> _ACTIVITY_
Write out each line of the records that has "agent" in it.

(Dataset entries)
--------------------------------------------------
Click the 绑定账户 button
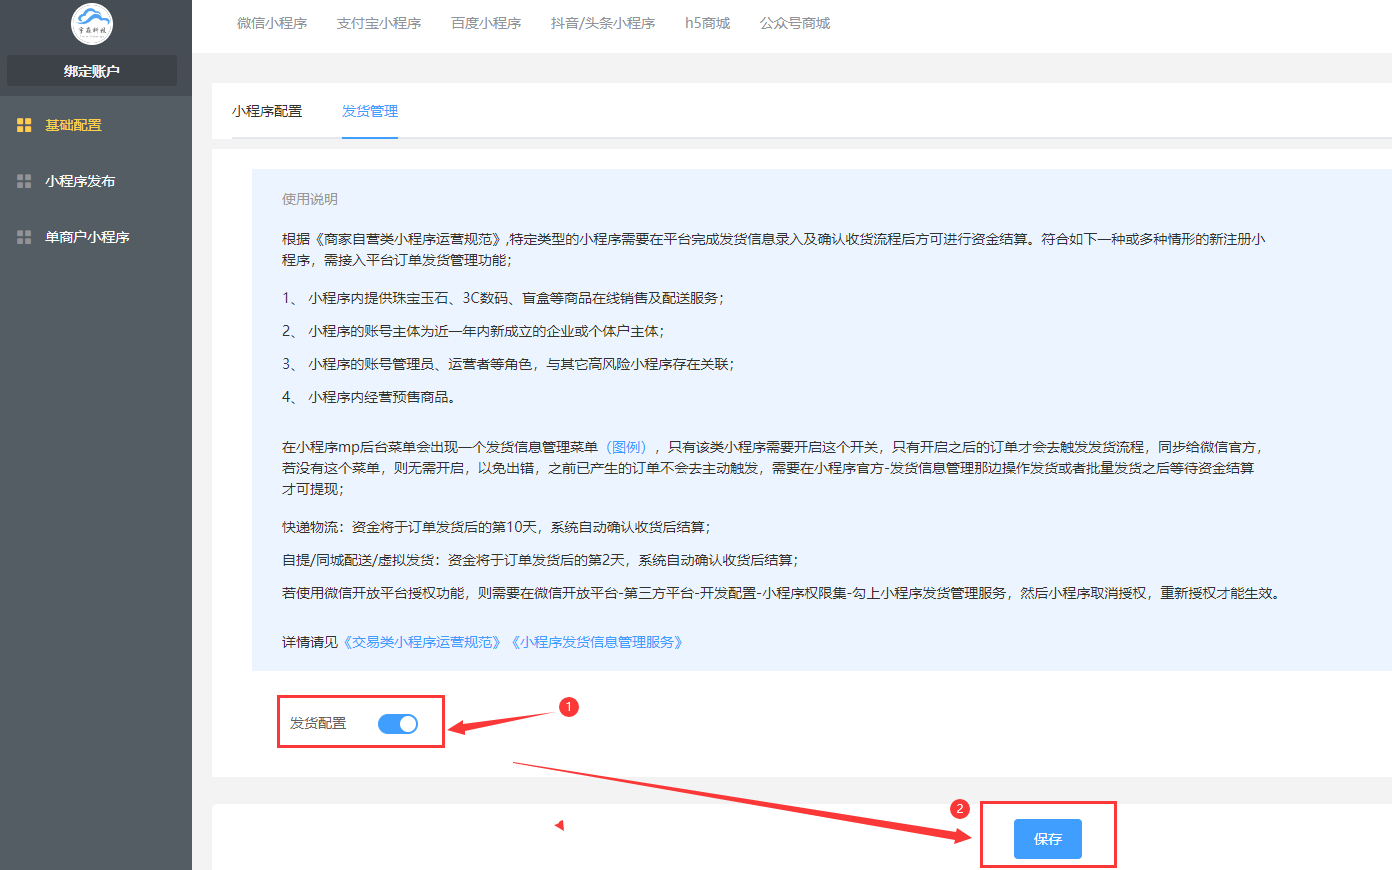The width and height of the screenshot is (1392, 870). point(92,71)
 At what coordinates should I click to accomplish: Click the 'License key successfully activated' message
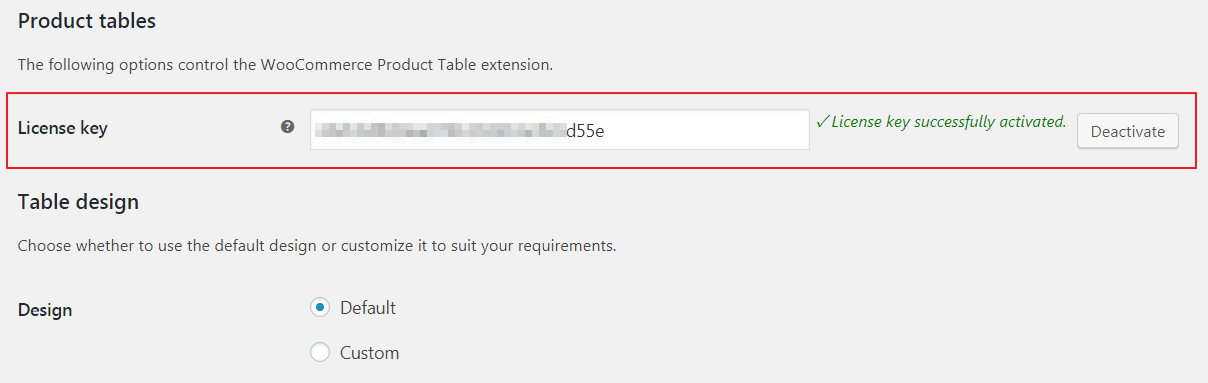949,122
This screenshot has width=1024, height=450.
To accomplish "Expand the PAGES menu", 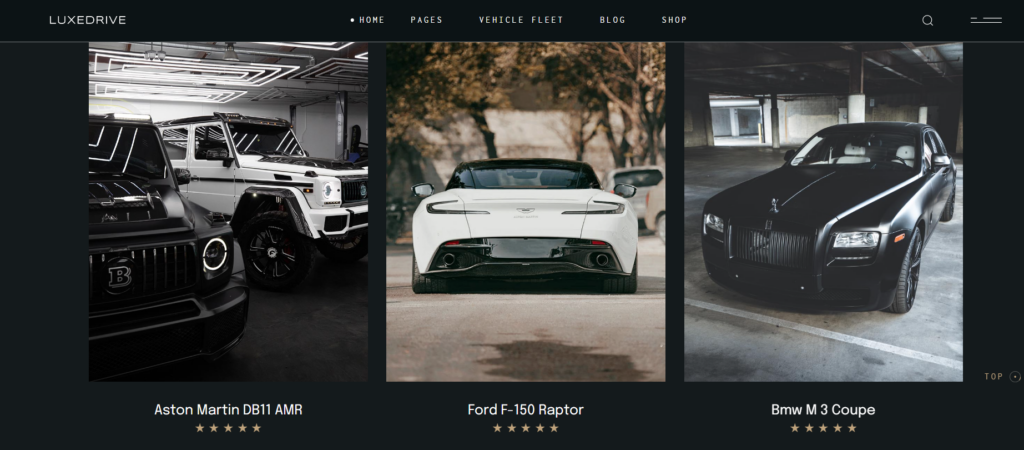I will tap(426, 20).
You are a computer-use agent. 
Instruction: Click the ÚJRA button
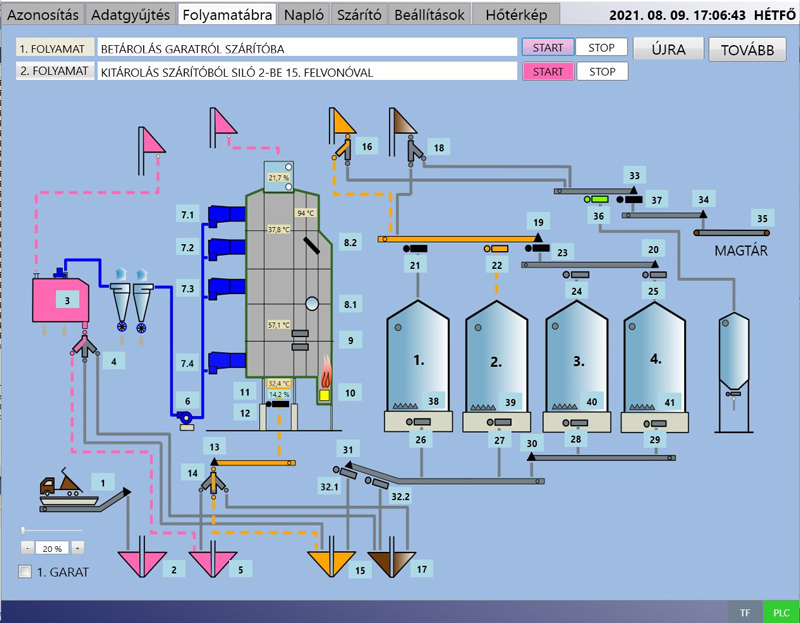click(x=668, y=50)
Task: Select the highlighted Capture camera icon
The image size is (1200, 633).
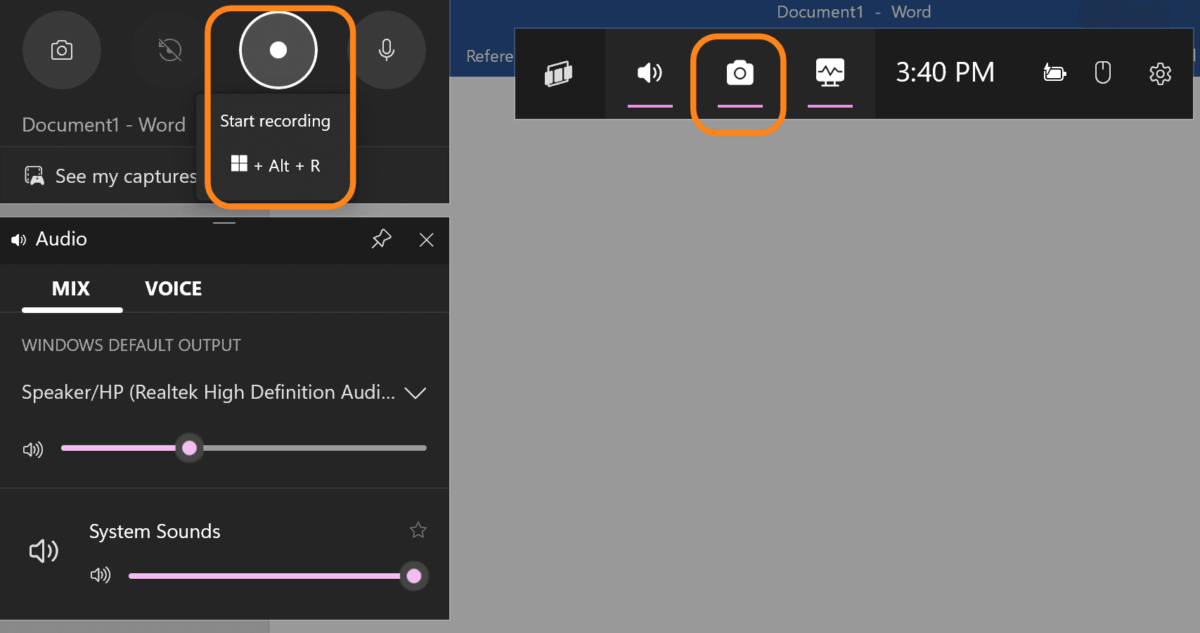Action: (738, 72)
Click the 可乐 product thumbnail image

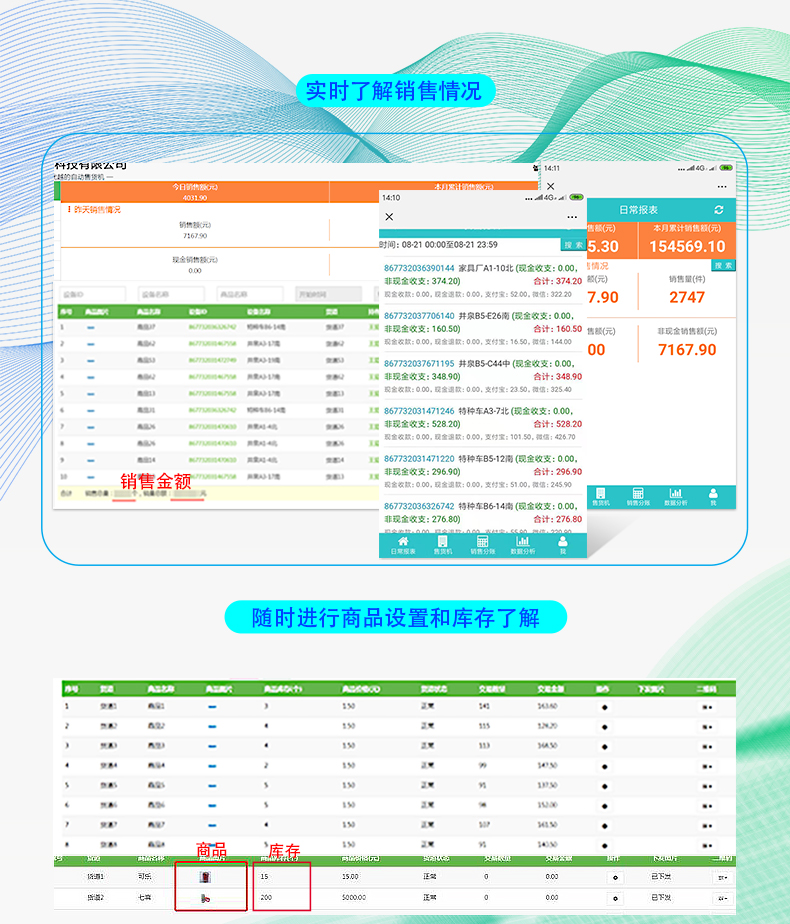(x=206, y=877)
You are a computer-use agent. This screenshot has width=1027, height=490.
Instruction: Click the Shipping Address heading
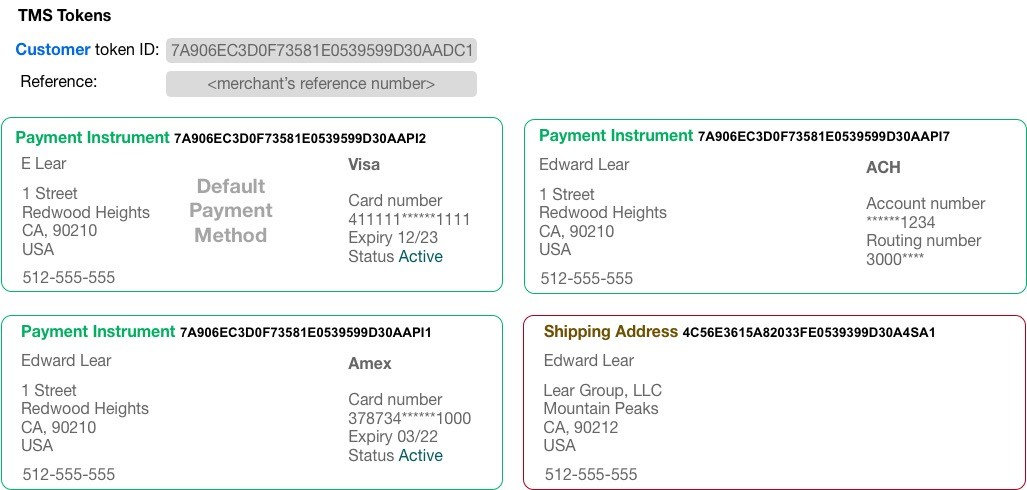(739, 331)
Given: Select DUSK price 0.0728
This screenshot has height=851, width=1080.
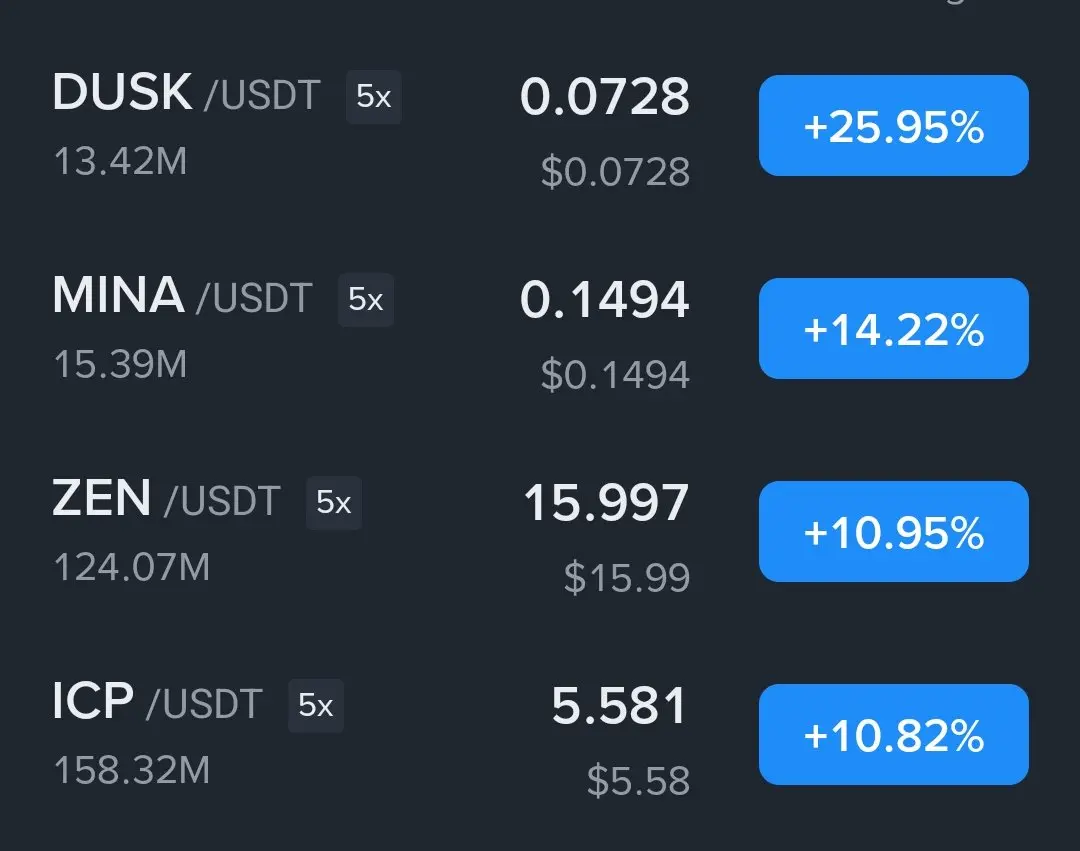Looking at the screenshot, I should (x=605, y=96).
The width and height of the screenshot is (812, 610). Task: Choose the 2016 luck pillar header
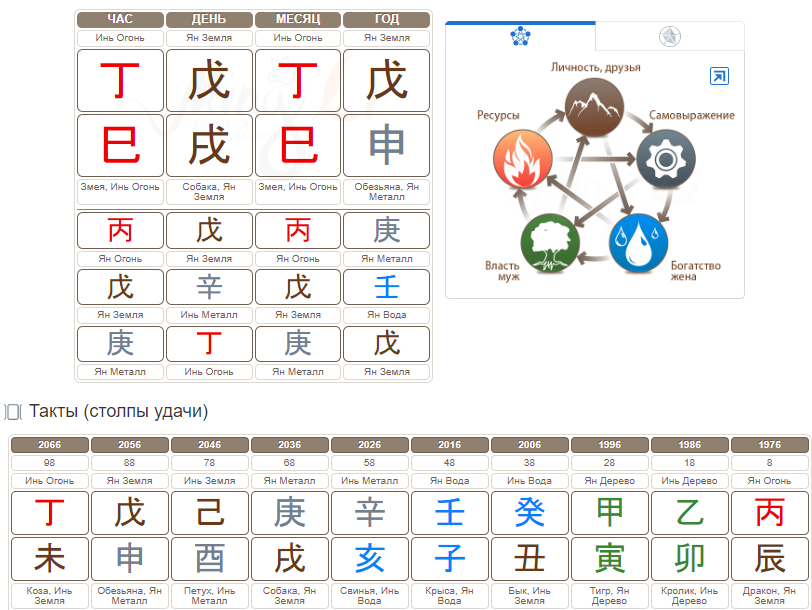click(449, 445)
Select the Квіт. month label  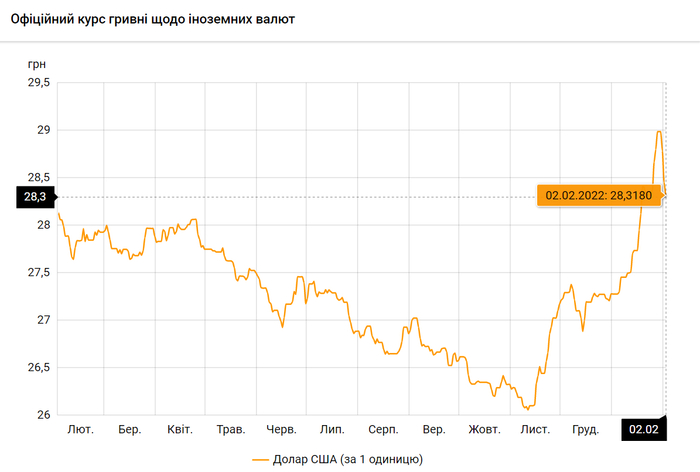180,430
--------------------------------------------------
> _ANSWER SECTION_
You are a computer-use agent. 
You are a computer-use agent. This screenshot has width=1027, height=490.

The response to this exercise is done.